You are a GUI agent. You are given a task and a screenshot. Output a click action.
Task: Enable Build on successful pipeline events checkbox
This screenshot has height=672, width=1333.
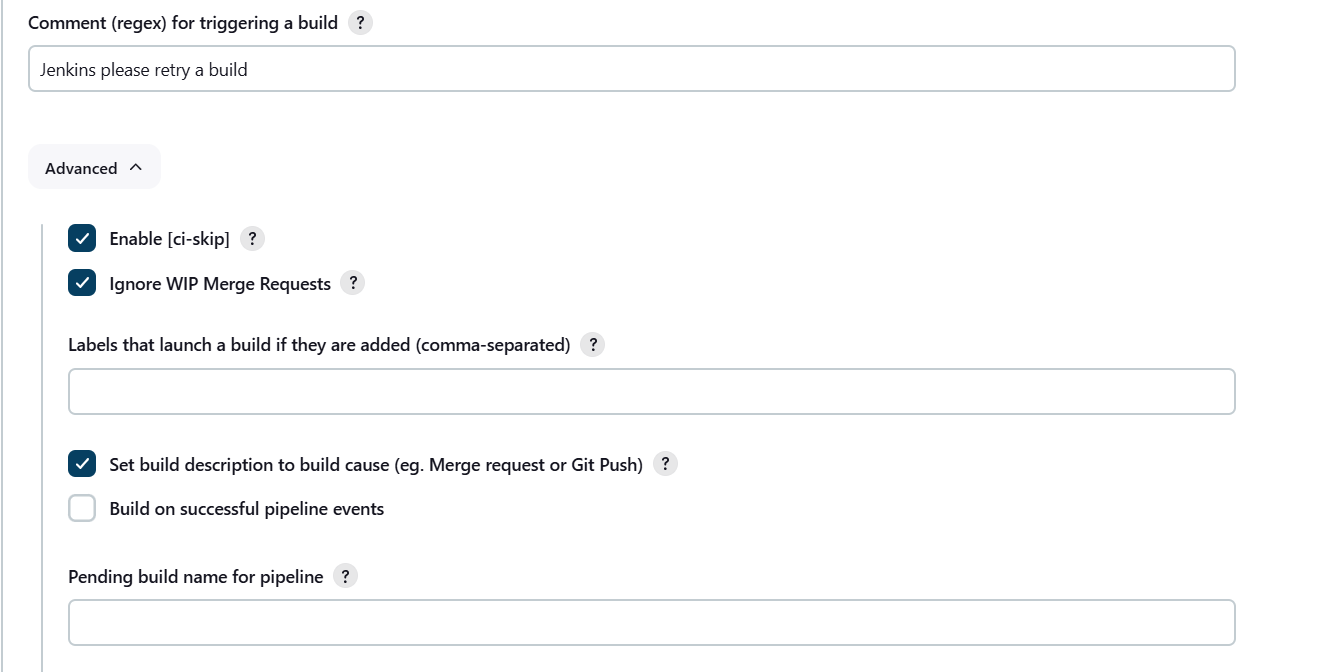click(x=82, y=509)
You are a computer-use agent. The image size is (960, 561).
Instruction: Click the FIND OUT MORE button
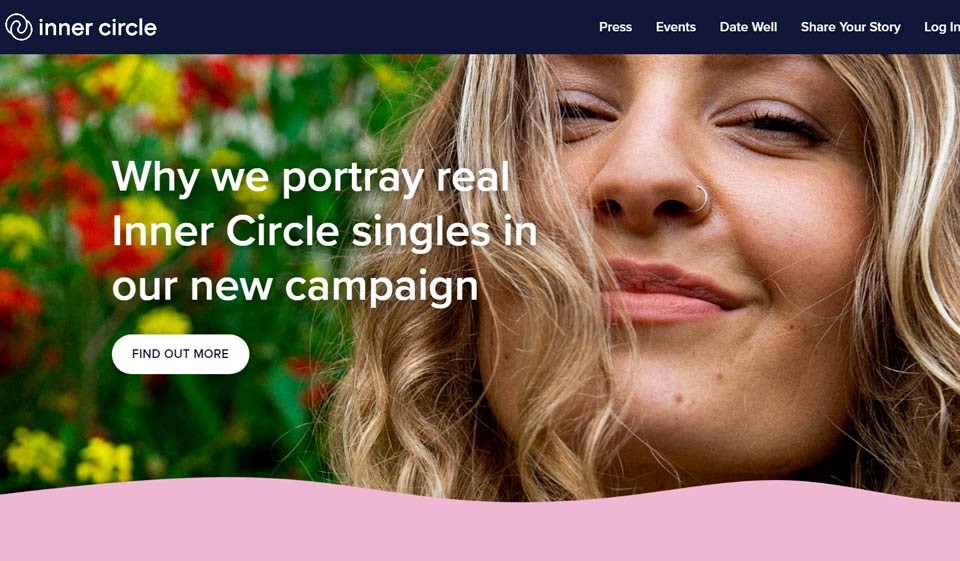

□ □ □ □

■ GOAL OF THE EXERCISE ■
Please retype, exactly and only, the lines from the one holding "You are a computer-use" to the end of the entries, both ends included, without any pictures.

■ EXERCISE ANSWER ■
You are a computer-use agent. The image size is (960, 561).
Instruction: Click the FIND OUT MORE button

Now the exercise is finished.